Sunday, December 11, 2011

Eastward Ho!

It's been a very busy week!  Not only is it end of year tests for the students, but I am also house-hunting.  I am never one for addressing one problem when I can take on two.  Now that I have been here a few months I realise I was paying far too much for my apartment.  However, I have a little time to write, as I sit here in Java having a leisurely Sunday breakfast.  The Java cafe near the Independence Monument has the loveliest balcony over-looking the park and the Prime Minister's house.  This morning there's a cool breeze and I feel positively chilly - I've definitely acclimatised.  The weather is perfect at the moment, and the breezy, slightly chilly mornings remind me of summers beside the sea as a child.  The sun is shining but I still have goosebumps.  Westward Ho!  and all that, except here it is Eastward Ho!

There was a total lunar eclipse last night, which was very beautiful.  On my walk to the bar the Khmer I passed just grinned at me and pointed to the sky, to which I beamed back and nodded.  The moon was salmon pink for about an hour in Phnom Penh.  It might have been bright red but for the light pollution.  The pagan in me was very excited.  I think it may have been an auspicious sign, as my day was pretty good.

One of my colleagues has left for a couple of months, so she had a leaving party.  It was a good mixture of Khmer and Westerners, and we ordered a beer tower to get the party started.  I wasn't that drunk, but pleasantly tiddly which is not good on a school night!.  We persuaded the Khmer to join us at Memphis to watch a band.  Our admin manager is a big flirt and is a lovely fella, but like all Khmer a little traditional.  It probably wasn't the best idea to jump up and down singing along to a cover of Rage Against the Machine's 'Killing in the Name of'.  Singing 'F*** you I won't do what you tell me' in front of the boss is never a good career move!  I think it might have been something to do with the full moon, but every man in the place appeared to be attractive.  Amber said I was wearing beer goggles, but I think that they were all just incredibly tall, and it was a combination of foreshortening and the dim lighting.
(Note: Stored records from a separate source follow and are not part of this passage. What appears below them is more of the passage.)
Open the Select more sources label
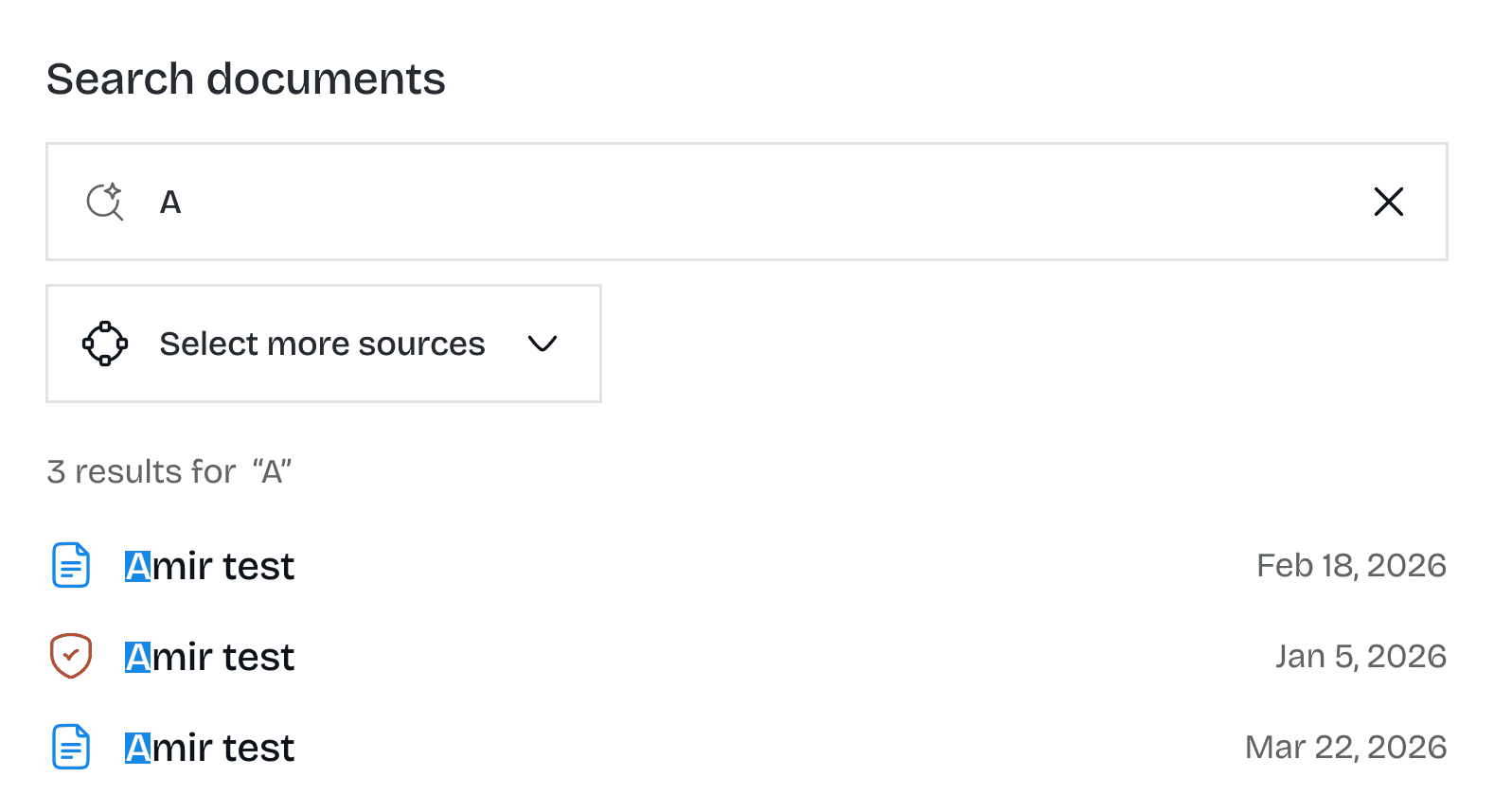This screenshot has width=1494, height=812. click(322, 344)
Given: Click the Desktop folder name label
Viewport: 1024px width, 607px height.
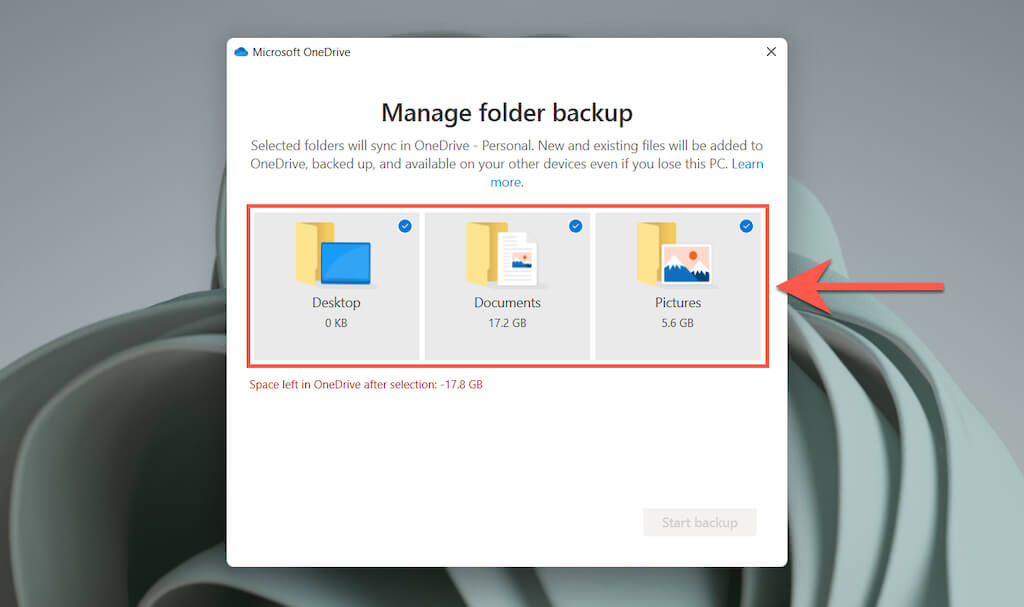Looking at the screenshot, I should pyautogui.click(x=336, y=302).
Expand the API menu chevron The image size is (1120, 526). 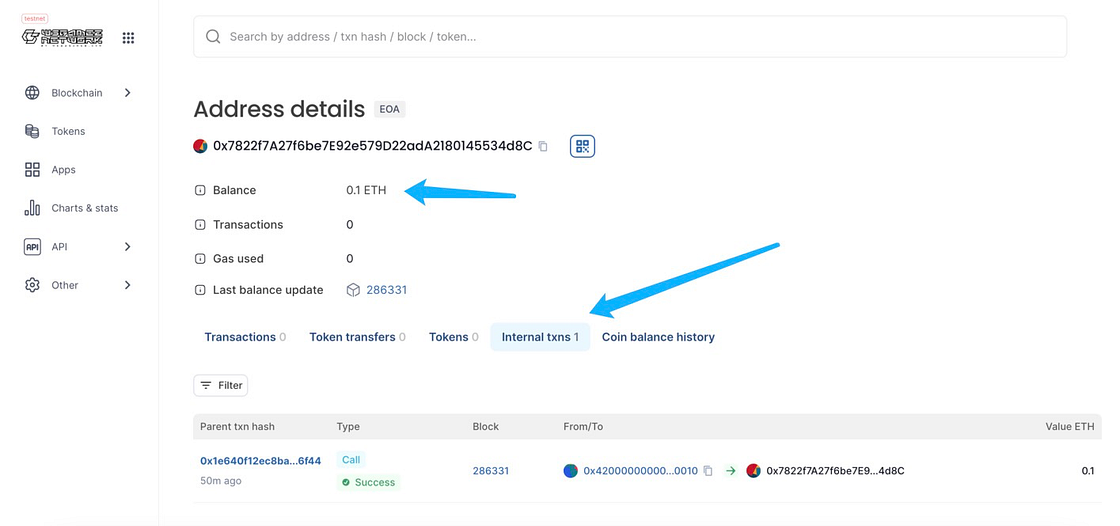127,247
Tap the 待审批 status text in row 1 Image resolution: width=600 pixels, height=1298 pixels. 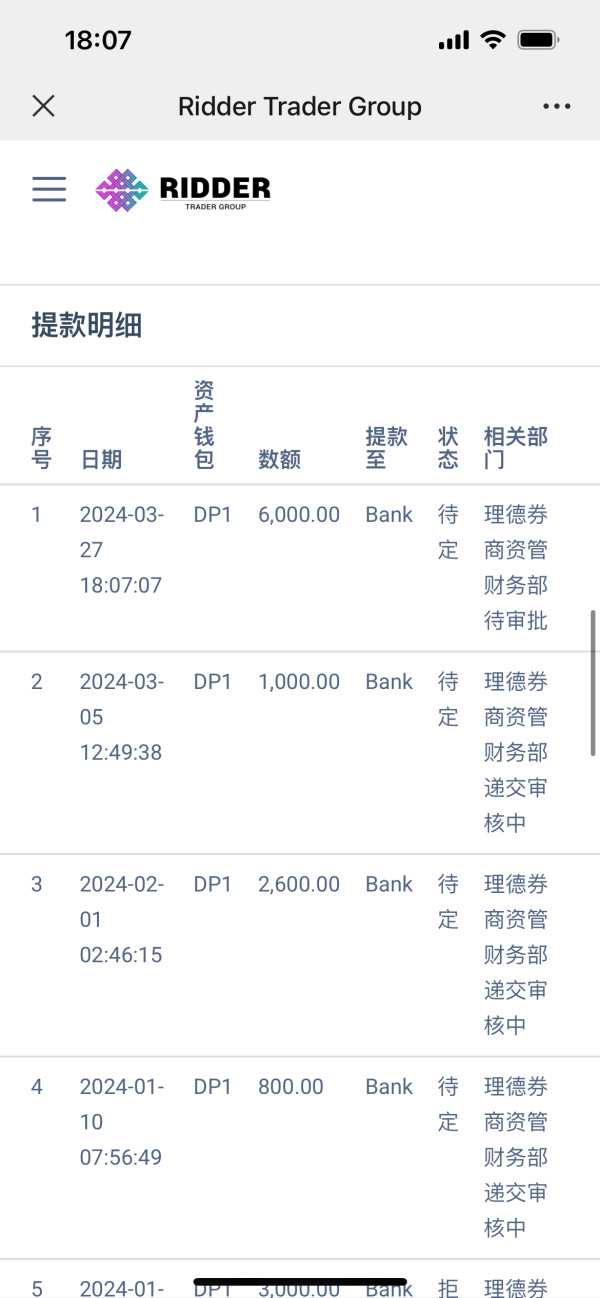point(516,620)
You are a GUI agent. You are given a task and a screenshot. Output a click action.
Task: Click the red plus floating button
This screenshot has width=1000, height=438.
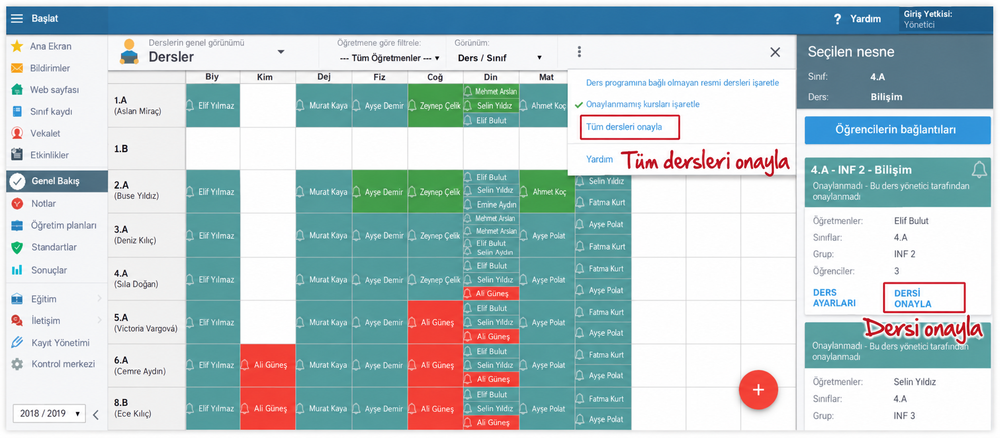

Last weekend it was the Phnom Penh bike hash again.  We cycled through some gorgeous countryside out in the sticks.  The trail was a little tricky to follow as the locals thought that the hares were marking the properties that would lose land due to the construction of a major road, they obliterated all of the paint.  But most of us made it back to the start, though we did lose Armpit on the way home.  He is the one who usually leads the singing but Leaking Duck made a fine replacement.  The food was very good and this time we didn't get caught in the rain.  The next day I went further into the Cambodian countryside on a day out to Kirirom National Park.  Inevitably the bus broke down and we were stuck on a road in the middle of nowhere for two hours.  Fortunately someone found a little place that sold coldish beer and we sat there waiting for the replacement bus.  We didn't get long in Kirirom, which is a shame as it looks like a beautiful place.  The bus journey back was played out to a soundtrack of 60's rock music and we all sang 'American Pie' as we crawled down Kampuchea Krom in the Sunday night traffic.  


I often watch the tourists wizzing through Phnom Penh traffic on motorbikes, or on the back of motorbikes, who aren't wearing helmets and wonder where they think they are.  I used to think it was confident, relaxed ex-pats that do it, but now I know better.  We know the dangers and we wear a helmet.  Do the tourists on their gap year assume that their skull transforms into granite the minute they hit South East Asia?  Two of the guys I work with have had accidents in the past two weeks, and I have witnessed 2 more.  The second of my colleagues has broken his collar-bone and has had to fly to Bangkok to get fixed up.  There are a lot of charming things about Cambodia, and it is a wonderful place to live.  It's not a good place to be if you get injured though.  There are no decent hospitals here, and if you end up in accident and emergency with anything other than a broken bone, you've pretty much had it.  If you come to Cambodia, get good medical insurance and wear a helmet.  You don't look cool without one, you just look like a potential corpse.